In passato ci è stata raffigurata come una mostruosa amazzone o una mietitrice che raccoglie un frumento di cui non sa che fare e ha tra i denti il vuoto che nei teschi prende il posto del riso. Di fronte a queste immagini la mia idea della morte era mille volte più civile e rassicurante. Ora però che la vedo da vicino, mi accorgo che l’una rappresentazione è altrettanto falsa dell’altra. Con buona pace di Dührer e dei suoi simili, ma anche delle mie speranze di ritrovare in extremis una compagna o un’amante, ti dirò che vista da presso la morte non è altro, caro nipote, che una vecchia signora stupida e vanitosa. Vi sono modi di venire a patti con lei, se si tiene conto delle sue ridicole suscettibilità: quando si avvicina, è bene andarle incontro; quando ti guarda, sorriderle. È bene forse anche cercarsi degli alleati che sappiano distrarla. Una signora senza emozioni, una burocrate appesantita che si impiglia nelle sue stesse pratiche, ne prende una a caso, ne ripone un’altra dopo averla appena sfogliata, con la mente ingombra di numeri e di date.

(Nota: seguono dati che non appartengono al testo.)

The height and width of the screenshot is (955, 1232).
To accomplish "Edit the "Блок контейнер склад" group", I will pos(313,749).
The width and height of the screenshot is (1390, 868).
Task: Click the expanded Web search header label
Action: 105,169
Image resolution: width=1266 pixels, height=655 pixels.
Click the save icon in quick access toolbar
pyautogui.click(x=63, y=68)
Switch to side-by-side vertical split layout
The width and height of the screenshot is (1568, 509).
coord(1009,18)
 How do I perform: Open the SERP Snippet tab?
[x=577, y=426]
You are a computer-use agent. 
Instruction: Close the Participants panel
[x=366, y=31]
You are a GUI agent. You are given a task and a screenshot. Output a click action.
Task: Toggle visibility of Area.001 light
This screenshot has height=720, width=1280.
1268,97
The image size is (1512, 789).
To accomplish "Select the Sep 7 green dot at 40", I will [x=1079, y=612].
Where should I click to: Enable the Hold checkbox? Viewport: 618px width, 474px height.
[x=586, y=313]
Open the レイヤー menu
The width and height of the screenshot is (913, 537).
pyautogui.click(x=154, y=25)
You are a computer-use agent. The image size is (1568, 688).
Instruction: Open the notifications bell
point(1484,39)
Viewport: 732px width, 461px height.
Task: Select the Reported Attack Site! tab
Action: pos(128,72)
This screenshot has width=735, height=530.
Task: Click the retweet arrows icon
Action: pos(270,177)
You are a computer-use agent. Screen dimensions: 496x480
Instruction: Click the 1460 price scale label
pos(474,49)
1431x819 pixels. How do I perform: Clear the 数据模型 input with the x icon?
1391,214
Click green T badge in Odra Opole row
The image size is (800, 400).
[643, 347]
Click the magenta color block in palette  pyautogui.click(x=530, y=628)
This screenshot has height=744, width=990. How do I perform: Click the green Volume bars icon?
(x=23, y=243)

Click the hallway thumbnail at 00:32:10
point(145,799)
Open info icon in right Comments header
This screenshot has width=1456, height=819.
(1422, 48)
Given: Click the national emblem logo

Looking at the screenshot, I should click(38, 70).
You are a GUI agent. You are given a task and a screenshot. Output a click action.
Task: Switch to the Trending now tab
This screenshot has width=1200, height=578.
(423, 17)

Dunque, un giorno di due anni e mezzo fa mi sono seduto al tavolo di una delle mie tre pasticcerie, e ho cominciato ad arroccare sul mio quaderno il filo delle memorie, tutto quello che so di questa terra e dei suoi presuntuosi abitanti; e intanto, senza che me ne rendessi conto, si dipanava il gomitolo della mia vita. Ora tutto il filo è passato dall’una all’altra parte, il mio libro è finito e la mia vita con esso.

Non vorrei commuoverti, ma neanche annoiarti col resoconto delle mie disgrazie. E poiché mi hai sfidato a parlarti del Baltico, ti prendo alla lettera. Meglio rimandare i pensieri all’indietro, dato che in avanti c’è il buio e nel presente poco che possa interessarti.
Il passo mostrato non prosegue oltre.